[DESCRIPTION OF THE TASK] Write out every entry exactly as it stands.

════

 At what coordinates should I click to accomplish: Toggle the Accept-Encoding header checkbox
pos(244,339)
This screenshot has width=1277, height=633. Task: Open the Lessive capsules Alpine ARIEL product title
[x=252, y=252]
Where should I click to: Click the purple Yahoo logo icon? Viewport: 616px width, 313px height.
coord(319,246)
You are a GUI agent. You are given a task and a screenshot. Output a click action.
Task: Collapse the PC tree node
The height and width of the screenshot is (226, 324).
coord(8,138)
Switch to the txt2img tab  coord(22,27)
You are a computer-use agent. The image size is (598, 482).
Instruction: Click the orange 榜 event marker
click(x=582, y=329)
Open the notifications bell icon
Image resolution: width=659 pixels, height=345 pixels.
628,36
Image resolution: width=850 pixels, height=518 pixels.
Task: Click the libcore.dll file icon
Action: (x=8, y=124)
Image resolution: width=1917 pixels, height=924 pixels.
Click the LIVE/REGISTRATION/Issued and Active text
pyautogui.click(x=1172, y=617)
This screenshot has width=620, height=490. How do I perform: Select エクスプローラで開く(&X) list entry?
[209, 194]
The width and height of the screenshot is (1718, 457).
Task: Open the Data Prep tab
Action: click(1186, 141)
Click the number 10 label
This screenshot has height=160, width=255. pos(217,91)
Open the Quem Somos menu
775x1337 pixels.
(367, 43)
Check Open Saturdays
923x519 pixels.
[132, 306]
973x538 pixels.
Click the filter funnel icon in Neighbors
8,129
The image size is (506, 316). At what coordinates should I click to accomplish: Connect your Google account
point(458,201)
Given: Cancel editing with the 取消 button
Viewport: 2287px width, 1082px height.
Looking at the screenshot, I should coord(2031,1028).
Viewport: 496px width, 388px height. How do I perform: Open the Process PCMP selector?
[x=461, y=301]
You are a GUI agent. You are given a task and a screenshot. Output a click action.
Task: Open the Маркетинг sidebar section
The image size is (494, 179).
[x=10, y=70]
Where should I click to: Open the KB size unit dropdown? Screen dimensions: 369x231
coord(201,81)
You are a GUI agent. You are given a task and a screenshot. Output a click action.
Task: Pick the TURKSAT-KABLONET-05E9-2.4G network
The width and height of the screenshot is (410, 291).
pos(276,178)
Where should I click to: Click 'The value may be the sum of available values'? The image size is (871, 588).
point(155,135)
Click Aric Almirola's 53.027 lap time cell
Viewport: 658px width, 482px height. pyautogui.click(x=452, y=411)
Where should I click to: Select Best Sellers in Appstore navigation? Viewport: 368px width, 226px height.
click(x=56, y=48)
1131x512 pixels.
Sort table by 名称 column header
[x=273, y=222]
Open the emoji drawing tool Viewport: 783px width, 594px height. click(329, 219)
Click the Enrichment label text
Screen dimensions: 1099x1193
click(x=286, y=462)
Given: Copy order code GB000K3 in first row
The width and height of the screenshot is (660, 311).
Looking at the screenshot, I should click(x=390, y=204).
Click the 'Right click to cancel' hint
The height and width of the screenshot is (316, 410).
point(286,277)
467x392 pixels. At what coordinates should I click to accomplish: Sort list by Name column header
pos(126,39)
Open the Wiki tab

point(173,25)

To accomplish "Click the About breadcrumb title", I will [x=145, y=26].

════

[RESPONSE TO THE TASK]
 At what coordinates should I click to accomplish: Toggle the Accept-Encoding header checkbox
pos(244,339)
This screenshot has width=1277, height=633. Task: Open the Lessive capsules Alpine ARIEL product title
[x=252, y=252]
Where should I click to: Click the purple Yahoo logo icon? Viewport: 616px width, 313px height.
coord(319,246)
You are a GUI agent. You are given a task and a screenshot. Output a click action.
Task: Collapse the PC tree node
The height and width of the screenshot is (226, 324).
coord(8,138)
Switch to the txt2img tab  coord(22,27)
You are a computer-use agent. The image size is (598, 482).
Instruction: Click the orange 榜 event marker
click(x=582, y=329)
Open the notifications bell icon
Image resolution: width=659 pixels, height=345 pixels.
628,36
Image resolution: width=850 pixels, height=518 pixels.
Task: Click the libcore.dll file icon
Action: (x=8, y=124)
Image resolution: width=1917 pixels, height=924 pixels.
Click the LIVE/REGISTRATION/Issued and Active text
pyautogui.click(x=1172, y=617)
This screenshot has width=620, height=490. How do I perform: Select エクスプローラで開く(&X) list entry?
[209, 194]
The width and height of the screenshot is (1718, 457).
Task: Open the Data Prep tab
Action: click(1186, 141)
Click the number 10 label
This screenshot has height=160, width=255. pos(217,91)
Open the Quem Somos menu
775x1337 pixels.
(367, 43)
Check Open Saturdays
923x519 pixels.
[132, 306]
973x538 pixels.
Click the filter funnel icon in Neighbors
8,129
The image size is (506, 316). At what coordinates should I click to accomplish: Connect your Google account
point(458,201)
Given: Cancel editing with the 取消 button
Viewport: 2287px width, 1082px height.
Looking at the screenshot, I should coord(2031,1028).
Viewport: 496px width, 388px height. How do I perform: Open the Process PCMP selector?
[x=461, y=301]
You are a GUI agent. You are given a task and a screenshot. Output a click action.
Task: Open the Маркетинг sidebar section
The image size is (494, 179).
[x=10, y=70]
Where should I click to: Open the KB size unit dropdown? Screen dimensions: 369x231
coord(201,81)
You are a GUI agent. You are given a task and a screenshot. Output a click action.
Task: Pick the TURKSAT-KABLONET-05E9-2.4G network
The width and height of the screenshot is (410, 291).
pos(276,178)
Where should I click to: Click 'The value may be the sum of available values'? The image size is (871, 588).
point(155,135)
Click Aric Almirola's 53.027 lap time cell
Viewport: 658px width, 482px height. pyautogui.click(x=452, y=411)
Where should I click to: Select Best Sellers in Appstore navigation? Viewport: 368px width, 226px height.
click(x=56, y=48)
1131x512 pixels.
Sort table by 名称 column header
[x=273, y=222]
Open the emoji drawing tool Viewport: 783px width, 594px height. click(329, 219)
Click the Enrichment label text
Screen dimensions: 1099x1193
click(x=286, y=462)
Given: Copy order code GB000K3 in first row
The width and height of the screenshot is (660, 311).
Looking at the screenshot, I should click(x=390, y=204).
Click the 'Right click to cancel' hint
The height and width of the screenshot is (316, 410).
point(286,277)
467x392 pixels. At what coordinates should I click to accomplish: Sort list by Name column header
pos(126,39)
Open the Wiki tab

point(173,25)

To accomplish "Click the About breadcrumb title", I will [x=145, y=26].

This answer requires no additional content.